**Task requirements:** Take the data below and copy exactly the lines starting at the one with "[button] (379, 444)" and finishing at the one with "隱私政策 (49, 2562)", both included.
*** Data Section Begins ***
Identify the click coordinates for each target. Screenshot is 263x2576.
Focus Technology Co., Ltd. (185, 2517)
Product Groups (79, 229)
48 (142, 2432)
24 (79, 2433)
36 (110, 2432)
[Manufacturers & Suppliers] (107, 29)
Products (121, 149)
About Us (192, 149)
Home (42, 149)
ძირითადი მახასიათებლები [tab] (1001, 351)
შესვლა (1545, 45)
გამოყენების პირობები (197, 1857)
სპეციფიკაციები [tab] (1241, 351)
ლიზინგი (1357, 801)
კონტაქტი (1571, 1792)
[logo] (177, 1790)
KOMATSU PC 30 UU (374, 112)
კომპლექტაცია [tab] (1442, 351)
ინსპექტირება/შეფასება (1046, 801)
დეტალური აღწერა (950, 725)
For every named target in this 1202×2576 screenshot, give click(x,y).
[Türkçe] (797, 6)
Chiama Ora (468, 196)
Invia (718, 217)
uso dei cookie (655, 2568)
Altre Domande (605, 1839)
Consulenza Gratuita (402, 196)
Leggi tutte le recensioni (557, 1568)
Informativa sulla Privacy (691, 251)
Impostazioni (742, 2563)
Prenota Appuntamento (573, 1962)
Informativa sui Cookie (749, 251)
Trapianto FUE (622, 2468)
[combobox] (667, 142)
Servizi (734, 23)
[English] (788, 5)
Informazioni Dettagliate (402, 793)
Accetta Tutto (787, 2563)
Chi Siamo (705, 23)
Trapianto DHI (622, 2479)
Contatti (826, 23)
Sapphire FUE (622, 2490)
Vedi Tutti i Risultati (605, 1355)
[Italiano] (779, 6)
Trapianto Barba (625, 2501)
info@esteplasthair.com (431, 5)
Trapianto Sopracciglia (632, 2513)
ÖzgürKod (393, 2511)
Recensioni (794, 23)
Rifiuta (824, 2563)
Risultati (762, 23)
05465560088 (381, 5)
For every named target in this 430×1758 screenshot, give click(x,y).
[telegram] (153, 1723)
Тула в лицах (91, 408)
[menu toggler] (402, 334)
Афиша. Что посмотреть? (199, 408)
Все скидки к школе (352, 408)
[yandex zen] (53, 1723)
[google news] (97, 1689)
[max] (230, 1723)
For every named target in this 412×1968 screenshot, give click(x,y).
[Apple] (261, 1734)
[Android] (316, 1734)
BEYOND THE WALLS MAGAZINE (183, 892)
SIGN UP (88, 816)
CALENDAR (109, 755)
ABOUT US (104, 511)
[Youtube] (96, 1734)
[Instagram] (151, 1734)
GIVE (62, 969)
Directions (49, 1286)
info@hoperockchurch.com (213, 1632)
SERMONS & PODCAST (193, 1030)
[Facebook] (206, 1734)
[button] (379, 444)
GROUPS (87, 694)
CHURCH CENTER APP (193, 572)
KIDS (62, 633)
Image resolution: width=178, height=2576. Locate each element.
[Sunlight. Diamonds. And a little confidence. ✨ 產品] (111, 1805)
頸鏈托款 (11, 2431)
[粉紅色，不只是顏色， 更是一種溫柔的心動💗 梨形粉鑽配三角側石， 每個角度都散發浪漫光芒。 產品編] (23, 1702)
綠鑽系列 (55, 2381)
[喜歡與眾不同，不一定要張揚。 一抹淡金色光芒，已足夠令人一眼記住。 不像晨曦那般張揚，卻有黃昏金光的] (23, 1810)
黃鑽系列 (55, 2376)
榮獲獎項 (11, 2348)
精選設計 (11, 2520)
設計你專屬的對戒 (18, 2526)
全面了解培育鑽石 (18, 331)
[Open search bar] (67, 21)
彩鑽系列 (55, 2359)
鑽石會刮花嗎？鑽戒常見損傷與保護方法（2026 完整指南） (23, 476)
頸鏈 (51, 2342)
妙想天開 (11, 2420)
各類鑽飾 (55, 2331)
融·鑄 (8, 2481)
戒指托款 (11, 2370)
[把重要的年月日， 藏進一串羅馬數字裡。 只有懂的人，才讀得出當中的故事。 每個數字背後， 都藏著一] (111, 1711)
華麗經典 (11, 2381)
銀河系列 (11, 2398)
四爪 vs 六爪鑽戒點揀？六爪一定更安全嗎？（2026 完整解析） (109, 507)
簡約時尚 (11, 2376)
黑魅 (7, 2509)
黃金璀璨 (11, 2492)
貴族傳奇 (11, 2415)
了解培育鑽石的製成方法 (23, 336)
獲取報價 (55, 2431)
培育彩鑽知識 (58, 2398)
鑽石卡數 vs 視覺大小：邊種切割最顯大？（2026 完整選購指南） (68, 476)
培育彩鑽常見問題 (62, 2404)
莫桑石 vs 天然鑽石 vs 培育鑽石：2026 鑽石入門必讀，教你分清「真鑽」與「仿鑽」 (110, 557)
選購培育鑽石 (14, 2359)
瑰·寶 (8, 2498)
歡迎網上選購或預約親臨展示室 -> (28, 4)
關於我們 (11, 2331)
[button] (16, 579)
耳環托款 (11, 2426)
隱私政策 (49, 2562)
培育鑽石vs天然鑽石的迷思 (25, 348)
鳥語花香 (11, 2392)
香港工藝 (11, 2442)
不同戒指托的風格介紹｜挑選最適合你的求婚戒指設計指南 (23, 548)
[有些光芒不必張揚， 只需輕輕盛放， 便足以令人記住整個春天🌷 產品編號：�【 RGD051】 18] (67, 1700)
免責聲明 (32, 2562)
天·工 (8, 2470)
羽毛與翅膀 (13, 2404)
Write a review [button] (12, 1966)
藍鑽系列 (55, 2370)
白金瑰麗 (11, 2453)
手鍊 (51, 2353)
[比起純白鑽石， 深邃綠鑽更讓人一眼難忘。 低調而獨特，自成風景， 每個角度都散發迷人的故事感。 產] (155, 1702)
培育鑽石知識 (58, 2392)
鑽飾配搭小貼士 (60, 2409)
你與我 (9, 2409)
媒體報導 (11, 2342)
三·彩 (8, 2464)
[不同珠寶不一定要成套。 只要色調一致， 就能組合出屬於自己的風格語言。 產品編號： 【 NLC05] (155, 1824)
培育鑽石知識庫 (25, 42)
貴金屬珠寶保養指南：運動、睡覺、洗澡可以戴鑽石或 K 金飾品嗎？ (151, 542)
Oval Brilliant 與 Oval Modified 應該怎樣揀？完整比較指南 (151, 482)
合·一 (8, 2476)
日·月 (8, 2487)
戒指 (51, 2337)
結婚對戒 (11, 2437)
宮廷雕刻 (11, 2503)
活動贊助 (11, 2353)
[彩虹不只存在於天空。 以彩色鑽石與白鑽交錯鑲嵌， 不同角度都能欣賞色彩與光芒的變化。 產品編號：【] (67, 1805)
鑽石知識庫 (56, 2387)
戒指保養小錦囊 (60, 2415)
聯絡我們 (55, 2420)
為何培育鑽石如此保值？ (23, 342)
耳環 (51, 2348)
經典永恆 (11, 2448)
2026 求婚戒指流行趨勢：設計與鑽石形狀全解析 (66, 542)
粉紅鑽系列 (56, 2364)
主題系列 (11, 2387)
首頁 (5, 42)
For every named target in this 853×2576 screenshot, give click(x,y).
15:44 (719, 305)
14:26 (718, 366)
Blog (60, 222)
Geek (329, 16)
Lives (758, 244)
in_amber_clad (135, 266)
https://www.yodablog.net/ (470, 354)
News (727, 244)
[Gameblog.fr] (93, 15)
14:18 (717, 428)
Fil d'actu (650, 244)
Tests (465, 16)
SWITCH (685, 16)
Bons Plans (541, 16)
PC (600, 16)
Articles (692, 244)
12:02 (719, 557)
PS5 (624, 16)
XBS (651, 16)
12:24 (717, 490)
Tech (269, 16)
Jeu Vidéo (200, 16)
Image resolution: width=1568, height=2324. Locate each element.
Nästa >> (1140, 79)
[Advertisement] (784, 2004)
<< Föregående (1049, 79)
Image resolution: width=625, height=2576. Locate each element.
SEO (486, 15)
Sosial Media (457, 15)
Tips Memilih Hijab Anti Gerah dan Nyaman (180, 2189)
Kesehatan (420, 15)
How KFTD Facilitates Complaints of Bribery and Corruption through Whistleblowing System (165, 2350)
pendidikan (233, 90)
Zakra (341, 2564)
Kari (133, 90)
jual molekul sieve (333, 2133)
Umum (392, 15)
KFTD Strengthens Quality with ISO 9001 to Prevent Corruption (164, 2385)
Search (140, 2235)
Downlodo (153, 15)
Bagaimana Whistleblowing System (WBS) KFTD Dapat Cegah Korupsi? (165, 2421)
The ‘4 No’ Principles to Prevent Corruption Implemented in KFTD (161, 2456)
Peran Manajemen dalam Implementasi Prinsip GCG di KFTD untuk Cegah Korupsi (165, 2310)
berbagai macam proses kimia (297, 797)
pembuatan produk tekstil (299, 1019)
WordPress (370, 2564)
*** Data Section Ends ***
**Task solution:**
[button] (379, 444)
GROUPS (87, 694)
CHURCH CENTER APP (193, 572)
KIDS (62, 633)
Image resolution: width=178, height=2576. Locate each element.
[Sunlight. Diamonds. And a little confidence. ✨ 產品] (111, 1805)
頸鏈托款 (11, 2431)
[粉紅色，不只是顏色， 更是一種溫柔的心動💗 梨形粉鑽配三角側石， 每個角度都散發浪漫光芒。 產品編] (23, 1702)
綠鑽系列 (55, 2381)
[喜歡與眾不同，不一定要張揚。 一抹淡金色光芒，已足夠令人一眼記住。 不像晨曦那般張揚，卻有黃昏金光的] (23, 1810)
黃鑽系列 (55, 2376)
榮獲獎項 (11, 2348)
精選設計 (11, 2520)
設計你專屬的對戒 (18, 2526)
全面了解培育鑽石 (18, 331)
[Open search bar] (67, 21)
彩鑽系列 (55, 2359)
鑽石會刮花嗎？鑽戒常見損傷與保護方法（2026 完整指南） (23, 476)
頸鏈 (51, 2342)
妙想天開 (11, 2420)
各類鑽飾 (55, 2331)
融·鑄 (8, 2481)
戒指托款 (11, 2370)
[把重要的年月日， 藏進一串羅馬數字裡。 只有懂的人，才讀得出當中的故事。 每個數字背後， 都藏著一] (111, 1711)
華麗經典 (11, 2381)
銀河系列 (11, 2398)
四爪 vs 六爪鑽戒點揀？六爪一定更安全嗎？（2026 完整解析） (109, 507)
簡約時尚 (11, 2376)
黑魅 (7, 2509)
黃金璀璨 (11, 2492)
貴族傳奇 (11, 2415)
了解培育鑽石的製成方法 (23, 336)
獲取報價 (55, 2431)
培育彩鑽知識 (58, 2398)
鑽石卡數 vs 視覺大小：邊種切割最顯大？（2026 完整選購指南） (68, 476)
培育彩鑽常見問題 (62, 2404)
莫桑石 vs 天然鑽石 vs 培育鑽石：2026 鑽石入門必讀，教你分清「真鑽」與「仿鑽」 (110, 557)
選購培育鑽石 (14, 2359)
瑰·寶 (8, 2498)
歡迎網上選購或預約親臨展示室 -> (28, 4)
關於我們 (11, 2331)
[button] (16, 579)
耳環托款 (11, 2426)
隱私政策 (49, 2562)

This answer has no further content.